Convert every line of the entries below into a Markdown table with the columns Row and Line. Put a row number in Row and the line's text in Line, and leave out blank lines.

---- RECORDS FOR THIS TASK

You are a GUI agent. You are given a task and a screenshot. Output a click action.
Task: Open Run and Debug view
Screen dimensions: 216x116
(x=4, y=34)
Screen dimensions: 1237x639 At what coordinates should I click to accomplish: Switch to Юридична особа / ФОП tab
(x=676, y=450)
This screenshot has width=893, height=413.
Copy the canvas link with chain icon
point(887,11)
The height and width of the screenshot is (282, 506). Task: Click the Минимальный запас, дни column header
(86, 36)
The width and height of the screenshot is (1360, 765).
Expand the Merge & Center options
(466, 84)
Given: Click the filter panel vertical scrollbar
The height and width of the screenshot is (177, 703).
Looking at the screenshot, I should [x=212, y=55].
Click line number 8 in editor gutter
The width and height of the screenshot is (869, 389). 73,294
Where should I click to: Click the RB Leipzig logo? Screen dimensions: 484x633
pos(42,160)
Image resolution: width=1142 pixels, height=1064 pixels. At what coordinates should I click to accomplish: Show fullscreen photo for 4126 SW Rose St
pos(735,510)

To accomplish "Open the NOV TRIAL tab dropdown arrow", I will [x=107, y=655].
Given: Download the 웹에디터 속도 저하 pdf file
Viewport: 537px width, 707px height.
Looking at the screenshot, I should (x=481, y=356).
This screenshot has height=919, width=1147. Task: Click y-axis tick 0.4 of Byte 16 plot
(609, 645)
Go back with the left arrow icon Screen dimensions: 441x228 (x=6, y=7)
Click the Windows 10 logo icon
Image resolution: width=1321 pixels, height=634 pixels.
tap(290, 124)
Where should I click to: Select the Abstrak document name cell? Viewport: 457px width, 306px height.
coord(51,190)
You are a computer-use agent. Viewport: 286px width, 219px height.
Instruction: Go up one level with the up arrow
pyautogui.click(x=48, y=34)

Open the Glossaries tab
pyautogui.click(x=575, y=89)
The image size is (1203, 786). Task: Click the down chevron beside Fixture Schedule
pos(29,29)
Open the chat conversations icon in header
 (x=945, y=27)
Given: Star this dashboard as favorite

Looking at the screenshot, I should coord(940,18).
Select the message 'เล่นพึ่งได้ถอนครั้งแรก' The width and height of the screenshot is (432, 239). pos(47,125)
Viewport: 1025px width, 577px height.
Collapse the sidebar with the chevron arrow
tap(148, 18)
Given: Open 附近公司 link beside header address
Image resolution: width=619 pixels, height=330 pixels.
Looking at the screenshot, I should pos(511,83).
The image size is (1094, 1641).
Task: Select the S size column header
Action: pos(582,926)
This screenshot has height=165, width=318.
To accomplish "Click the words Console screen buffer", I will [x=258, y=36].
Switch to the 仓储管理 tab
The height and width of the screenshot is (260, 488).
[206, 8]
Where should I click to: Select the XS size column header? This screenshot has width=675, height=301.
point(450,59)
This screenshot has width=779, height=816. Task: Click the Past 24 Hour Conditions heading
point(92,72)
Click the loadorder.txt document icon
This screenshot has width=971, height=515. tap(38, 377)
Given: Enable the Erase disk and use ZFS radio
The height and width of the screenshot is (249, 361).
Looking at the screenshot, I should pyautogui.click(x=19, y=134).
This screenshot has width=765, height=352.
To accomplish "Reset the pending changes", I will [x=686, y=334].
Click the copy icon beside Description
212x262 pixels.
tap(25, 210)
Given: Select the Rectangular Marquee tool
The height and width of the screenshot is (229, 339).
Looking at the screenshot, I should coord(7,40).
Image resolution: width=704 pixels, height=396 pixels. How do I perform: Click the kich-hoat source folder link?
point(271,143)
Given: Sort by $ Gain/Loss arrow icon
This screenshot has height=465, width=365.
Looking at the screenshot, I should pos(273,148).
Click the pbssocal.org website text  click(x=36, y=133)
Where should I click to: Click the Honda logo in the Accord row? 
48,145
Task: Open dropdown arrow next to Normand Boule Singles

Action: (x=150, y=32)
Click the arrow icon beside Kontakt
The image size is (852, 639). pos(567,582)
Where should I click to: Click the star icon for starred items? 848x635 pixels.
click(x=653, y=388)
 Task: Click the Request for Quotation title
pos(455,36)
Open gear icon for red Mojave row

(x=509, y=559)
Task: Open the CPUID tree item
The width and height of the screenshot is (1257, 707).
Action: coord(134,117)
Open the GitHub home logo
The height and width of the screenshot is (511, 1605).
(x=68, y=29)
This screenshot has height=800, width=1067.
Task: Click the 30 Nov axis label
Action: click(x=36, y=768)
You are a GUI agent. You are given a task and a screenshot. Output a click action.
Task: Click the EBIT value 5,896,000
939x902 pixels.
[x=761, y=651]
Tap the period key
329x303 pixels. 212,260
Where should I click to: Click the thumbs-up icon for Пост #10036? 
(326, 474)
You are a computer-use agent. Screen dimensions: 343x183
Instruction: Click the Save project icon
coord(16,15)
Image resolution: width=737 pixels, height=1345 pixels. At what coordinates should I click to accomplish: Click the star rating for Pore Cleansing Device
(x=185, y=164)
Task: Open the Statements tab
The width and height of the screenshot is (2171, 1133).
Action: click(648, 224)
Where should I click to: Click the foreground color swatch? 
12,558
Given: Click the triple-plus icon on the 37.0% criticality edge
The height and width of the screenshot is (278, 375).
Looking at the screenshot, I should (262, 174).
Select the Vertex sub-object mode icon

--------

_RESPONSE BELOW_.
| Row | Line |
|---|---|
| 1 | You are a GUI agent. You are given a task and a screenshot. Output a click action. |
| 2 | Task: Open Run and Debug view |
| 3 | Screen dimensions: 216x116 |
| 4 | (x=4, y=34) |
| 5 | Screen dimensions: 1237x639 At what coordinates should I click to accomplish: Switch to Юридична особа / ФОП tab |
| 6 | (x=676, y=450) |
| 7 | This screenshot has width=893, height=413. |
| 8 | Copy the canvas link with chain icon |
| 9 | point(887,11) |
| 10 | The height and width of the screenshot is (282, 506). Task: Click the Минимальный запас, дни column header |
| 11 | (86, 36) |
| 12 | The width and height of the screenshot is (1360, 765). |
| 13 | Expand the Merge & Center options |
| 14 | (466, 84) |
| 15 | Given: Click the filter panel vertical scrollbar |
| 16 | The height and width of the screenshot is (177, 703). |
| 17 | Looking at the screenshot, I should [x=212, y=55]. |
| 18 | Click line number 8 in editor gutter |
| 19 | The width and height of the screenshot is (869, 389). 73,294 |
| 20 | Where should I click to: Click the RB Leipzig logo? Screen dimensions: 484x633 |
| 21 | pos(42,160) |
| 22 | Image resolution: width=1142 pixels, height=1064 pixels. At what coordinates should I click to accomplish: Show fullscreen photo for 4126 SW Rose St |
| 23 | pos(735,510) |
| 24 | To accomplish "Open the NOV TRIAL tab dropdown arrow", I will [x=107, y=655]. |
| 25 | Given: Download the 웹에디터 속도 저하 pdf file |
| 26 | Viewport: 537px width, 707px height. |
| 27 | Looking at the screenshot, I should (x=481, y=356). |
| 28 | This screenshot has height=919, width=1147. Task: Click y-axis tick 0.4 of Byte 16 plot |
| 29 | (609, 645) |
| 30 | Go back with the left arrow icon Screen dimensions: 441x228 (x=6, y=7) |
| 31 | Click the Windows 10 logo icon |
| 32 | Image resolution: width=1321 pixels, height=634 pixels. |
| 33 | tap(290, 124) |
| 34 | Where should I click to: Select the Abstrak document name cell? Viewport: 457px width, 306px height. |
| 35 | coord(51,190) |
| 36 | You are a computer-use agent. Viewport: 286px width, 219px height. |
| 37 | Instruction: Go up one level with the up arrow |
| 38 | pyautogui.click(x=48, y=34) |
| 39 | Open the Glossaries tab |
| 40 | pyautogui.click(x=575, y=89) |
| 41 | The image size is (1203, 786). Task: Click the down chevron beside Fixture Schedule |
| 42 | pos(29,29) |
| 43 | Open the chat conversations icon in header |
| 44 |  (x=945, y=27) |
| 45 | Given: Star this dashboard as favorite |
| 46 | Looking at the screenshot, I should coord(940,18). |
| 47 | Select the message 'เล่นพึ่งได้ถอนครั้งแรก' The width and height of the screenshot is (432, 239). pos(47,125) |
| 48 | Viewport: 1025px width, 577px height. |
| 49 | Collapse the sidebar with the chevron arrow |
| 50 | tap(148, 18) |
| 51 | Given: Open 附近公司 link beside header address |
| 52 | Image resolution: width=619 pixels, height=330 pixels. |
| 53 | Looking at the screenshot, I should pos(511,83). |
| 54 | The image size is (1094, 1641). |
| 55 | Task: Select the S size column header |
| 56 | Action: pos(582,926) |
| 57 | This screenshot has height=165, width=318. |
| 58 | To accomplish "Click the words Console screen buffer", I will [x=258, y=36]. |
| 59 | Switch to the 仓储管理 tab |
| 60 | The height and width of the screenshot is (260, 488). |
| 61 | [206, 8] |
| 62 | Where should I click to: Select the XS size column header? This screenshot has width=675, height=301. |
| 63 | point(450,59) |
| 64 | This screenshot has width=779, height=816. Task: Click the Past 24 Hour Conditions heading |
| 65 | point(92,72) |
| 66 | Click the loadorder.txt document icon |
| 67 | This screenshot has width=971, height=515. tap(38, 377) |
| 68 | Given: Enable the Erase disk and use ZFS radio |
| 69 | The height and width of the screenshot is (249, 361). |
| 70 | Looking at the screenshot, I should pyautogui.click(x=19, y=134). |
| 71 | This screenshot has width=765, height=352. |
| 72 | To accomplish "Reset the pending changes", I will [x=686, y=334]. |
| 73 | Click the copy icon beside Description |
| 74 | 212x262 pixels. |
| 75 | tap(25, 210) |
| 76 | Given: Select the Rectangular Marquee tool |
| 77 | The height and width of the screenshot is (229, 339). |
| 78 | Looking at the screenshot, I should coord(7,40). |
| 79 | Image resolution: width=704 pixels, height=396 pixels. How do I perform: Click the kich-hoat source folder link? |
| 80 | point(271,143) |
| 81 | Given: Sort by $ Gain/Loss arrow icon |
| 82 | This screenshot has height=465, width=365. |
| 83 | Looking at the screenshot, I should pos(273,148). |
| 84 | Click the pbssocal.org website text  click(x=36, y=133) |
| 85 | Where should I click to: Click the Honda logo in the Accord row?  |
| 86 | 48,145 |
| 87 | Task: Open dropdown arrow next to Normand Boule Singles |
| 88 | Action: (x=150, y=32) |
| 89 | Click the arrow icon beside Kontakt |
| 90 | The image size is (852, 639). pos(567,582) |
| 91 | Where should I click to: Click the star icon for starred items? 848x635 pixels. |
| 92 | click(x=653, y=388) |
| 93 |  Task: Click the Request for Quotation title |
| 94 | pos(455,36) |
| 95 | Open gear icon for red Mojave row |
| 96 | (x=509, y=559) |
| 97 | Task: Open the CPUID tree item |
| 98 | The width and height of the screenshot is (1257, 707). |
| 99 | Action: coord(134,117) |
| 100 | Open the GitHub home logo |
| 101 | The height and width of the screenshot is (511, 1605). |
| 102 | (x=68, y=29) |
| 103 | This screenshot has height=800, width=1067. |
| 104 | Task: Click the 30 Nov axis label |
| 105 | Action: click(x=36, y=768) |
| 106 | You are a GUI agent. You are given a task and a screenshot. Output a click action. |
| 107 | Task: Click the EBIT value 5,896,000 |
| 108 | 939x902 pixels. |
| 109 | [x=761, y=651] |
| 110 | Tap the period key |
| 111 | 329x303 pixels. 212,260 |
| 112 | Where should I click to: Click the thumbs-up icon for Пост #10036?  |
| 113 | (326, 474) |
| 114 | You are a computer-use agent. Screen dimensions: 343x183 |
| 115 | Instruction: Click the Save project icon |
| 116 | coord(16,15) |
| 117 | Image resolution: width=737 pixels, height=1345 pixels. At what coordinates should I click to accomplish: Click the star rating for Pore Cleansing Device |
| 118 | (x=185, y=164) |
| 119 | Task: Open the Statements tab |
| 120 | The width and height of the screenshot is (2171, 1133). |
| 121 | Action: click(648, 224) |
| 122 | Where should I click to: Click the foreground color swatch?  |
| 123 | 12,558 |
| 124 | Given: Click the triple-plus icon on the 37.0% criticality edge |
| 125 | The height and width of the screenshot is (278, 375). |
| 126 | Looking at the screenshot, I should (262, 174). |
| 127 | Select the Vertex sub-object mode icon |